Well, to be fair, it was for a good cause.  Orientation started Sunday (see above).  I spent Monday recording audition tracks for my MIO app (a story for another, significantly whinier post).  Tuesday I went to the handful of orientation sessions but wound up going home early (a story I don’t particularly care to tell).  Wednesday we had off, as it was the one-year anniversary of the start of the Revolution.  Thursday was spent acquiring my bus pass (which took the vast majority of the afternoon), practicing piano (when I was waiting around for them to process my bus pass), waiting in line at the bank (to pay for my bus pass), and listening to a session hosted by the US Embassy (marginally useful).

Please note how much of Thursday was spent waiting.  Tuesday passed in a similar manner.  Sunday was almost nothing but waiting.  Registration today (another story for later) was similar.  I’m learning (or perhaps remembering) just how important it is to always have a book or score (or five) on hand…

The oddest thing for me about orientation, though, were the simultaneous realizations of how much I liked the people I was with and how little I had in common with them.  Most of the kids around me were undergrad.  (Technically, I’m not.)  Most of them were study-abroad.  (I’m not.)  Most came here knowing at least one other person from their home uni or their area.  (I’ve met one other New Yorker to date.)  Most are here just for the semester.  (At best, I’m here ’til December; at worst, ’til the December after that.)  Most are poly-sci, Arabic, international studies/relations, or Middle Eastern studies majors.  (I didn’t meet a single other serious musician – no musicians at all, in fact, with the exception of a single guitar player.)  And most of them, frankly, struck me as very young, though the majority of the people I met are around my age, and quite a few are older.  These are American kids who have money to come to AUC, who have money to travel in the area (everyone’s hobby is traveling – you go for long weekends all the time, and spring break means Lebanon or Syria or whatever – you being them, not me).  They’re used to having things their way.  They’re used to being the smartest person in any given situation, or the most linguistically gifted, or the most well-traveled, or the most cosmopolitan.  It reminded me in some ways of orientation at Columbia, only somewhere around day two of NSOP, you could see it dawning on the faces of the people around you that everyone was valedictorian, class president, with a four-point-oh and twenty extracurriculars and big-name scholarships and their dad probably had more money than your dad.  Problem is, I didn’t hang around ISO here long enough to see the dawning stage (and in some kids, it still hasn’t seemed to hit them, alas).

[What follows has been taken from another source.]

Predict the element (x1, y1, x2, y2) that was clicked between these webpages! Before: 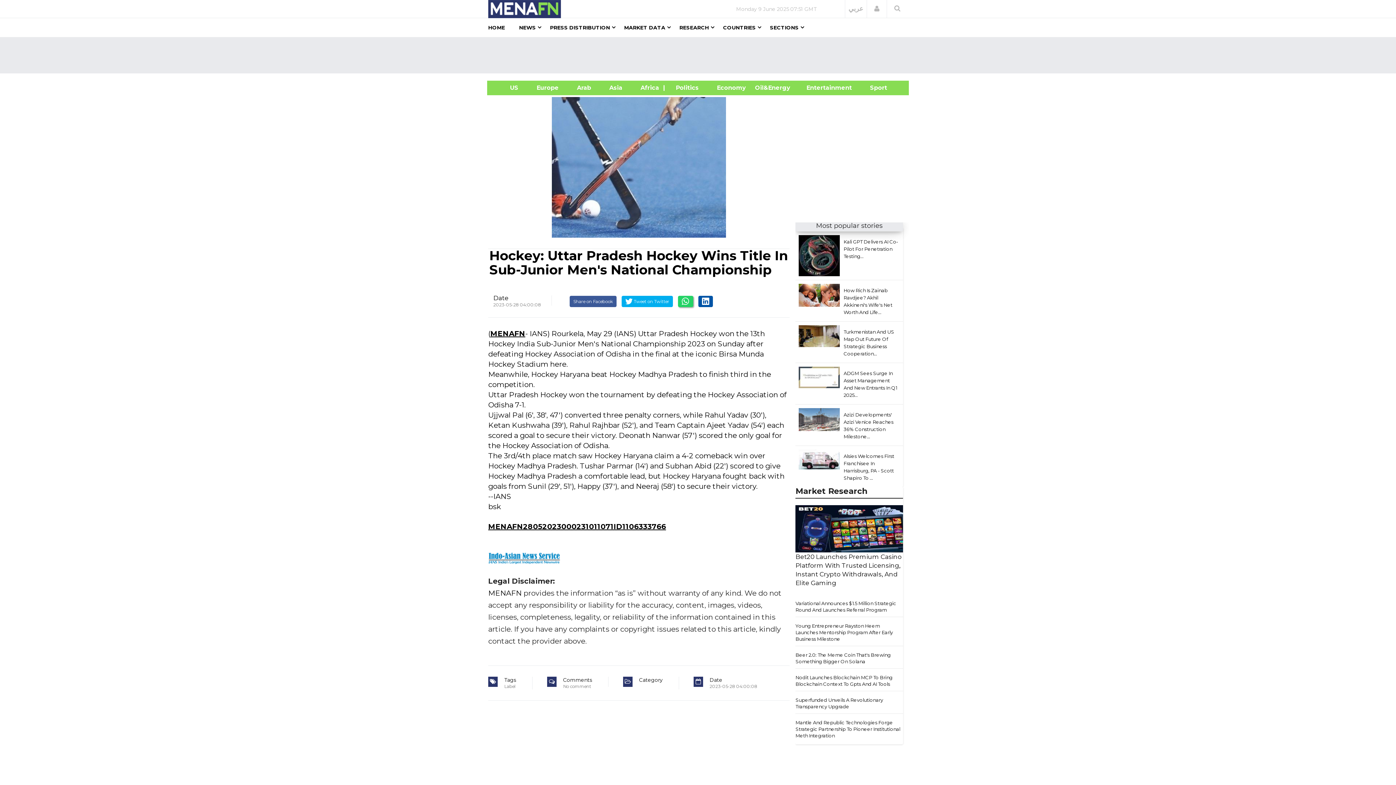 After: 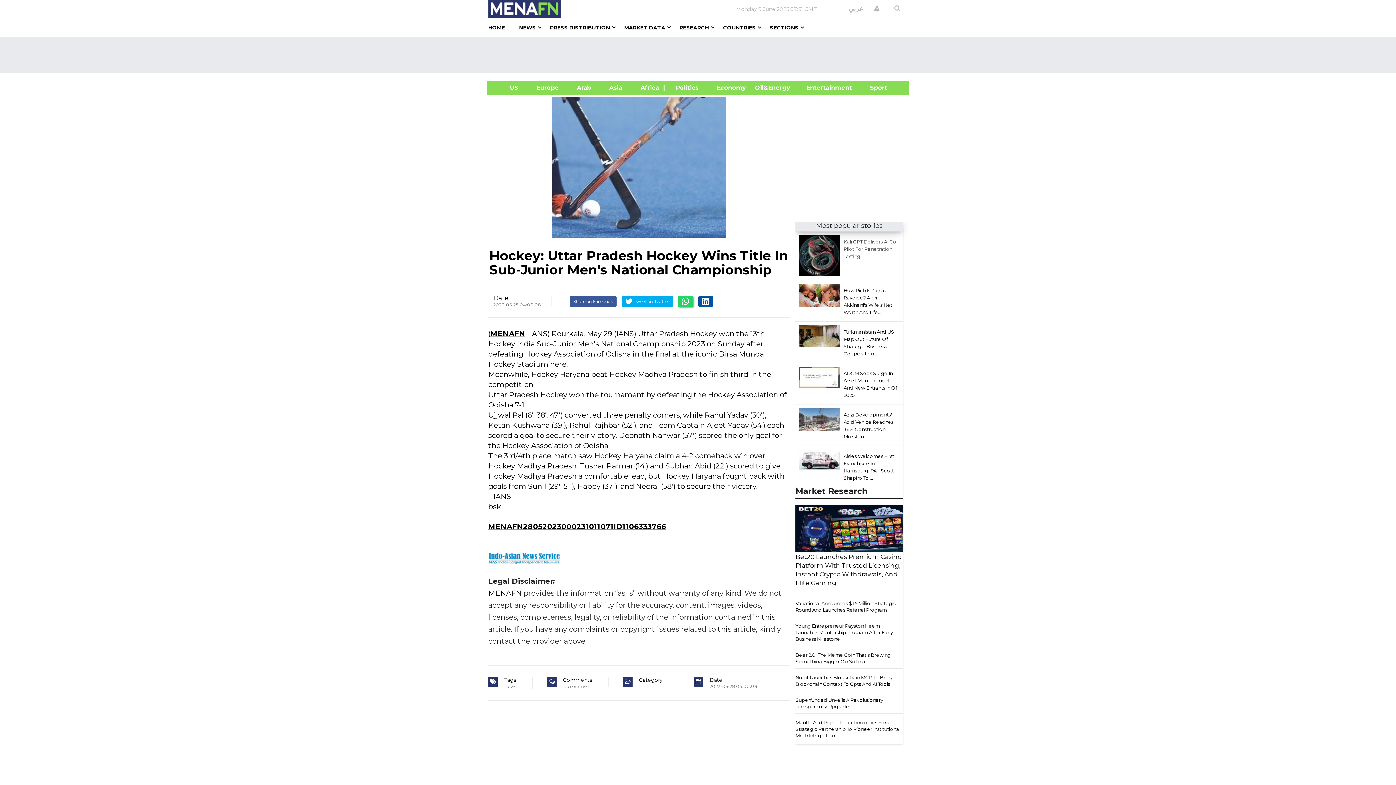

But at the same time, it felt very nice to be out of the house with a purpose, to be meeting other people, to talk and get stuff done and trade stories.  I’m probably never going to see most of those kids again – they’re all in the same ALI (Arabic Language Institute) classes, and none of them seemed to be signing up for anything musical (I certainly haven’t seen many of them around the department, and none in Chamber Choir, alas).  Oh, well.

So that was orientation:  lots of new faces, lots of waiting around, lots of people-watching. Lovely if a tad ordinary.  Onward, I say!